Well, I think the way to look at kitchen collection is, there is a solid core business and I think that we still have some further way to go in terms of eliminating stores that are not as profitable, as we would like them to be but that is really in large measure, reaching a conclusion, I think that’s behind us. So as we look forward, I think a number of things can happen, one is eventually I think the consumers, the middle market consumer will become healthier than the middle consumer is today, we can’t estimate how fast that’s going to happen, lots going to be dependent on the improvement of the economy and fuller employment than we have today.

But it has been a long cycle and that has affected that business, it’s affected the Hamilton Beach business as well. But I think we have been able to counter it, in the Hamilton Beach business by deploying our assets and efforts around in a variety of different businesses, countries and so on. But so I think the consumer is going to get more healthy. We’re looking at some additional formats as we indicated, as I indicated textiles are one and enhanced performance in the Internet business is another.

And I think we’ll be looking very carefully at our positioning and outlet malls as opposed to more traditional malls. And I think the formats are pretty much in place, they need to mature a little bit. And we need to have consumers get more healthy and be patient in that regard.

And then we’ll continue to expand particularly in outlet malls, where we think the characteristics are soundest in terms of the sound cord that I mentioned earlier. And there is some signs that developers are starting to, they get more interested in additional outlet malls and improved environment. So what I guess I would say we’re cautiously optimistic at this point.

Tara Reisbig – Moab Partners

Okay. So do you – would it be fair to say that you feel that you have hit the inflection point in terms of the transition or the renovation strategy and you should see recovery from this point on, or could we still expect declines in this business – further declines in this business?

Unidentified Company Representative

Well I think you have to distinguish between the comparisons to the previous year, which is one set of comparisons and the base that we’re at, at the moment. And if you’re talking about the base we’re at, at the moment then it is at the end of the first quarter. I think you are going to see at that stage more or less in place with some puts and takes, but you still got – you’re still going to see some reported declines based on the activity that occurred in the second and third quarters of last year, as you are comparing the year-to-year numbers.

Tara Reisbig – Moab Partners

Understood. Okay. That rest of my questions. I really appreciate you taking the time to answer them.

Unidentified Company Representative

Happy to do it.

Tara Reisbig – Moab Partners

And that’s it for me. So thank you very much.

Unidentified Company Representative

Thank you.

Operator

We have no further questions in the queue at this time, now I’d like to hand back to management for closing remarks.

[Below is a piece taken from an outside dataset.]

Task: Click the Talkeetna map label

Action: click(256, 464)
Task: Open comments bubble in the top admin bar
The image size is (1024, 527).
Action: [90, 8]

Unidentified Company Representative

Okay. Thank you all very much. Christy?

Christina Kmetko

Thank you for joining us. If you do have any further questions, you may reach me at 440-229-5130. Thanks for joining us.

Operator

Thank you for joining today’s conference. This concludes the presentation. Please be aware a replay of this call maybe available by dialing 617-801-6888 and using the pass code 84397307. You may now disconnect. Good day.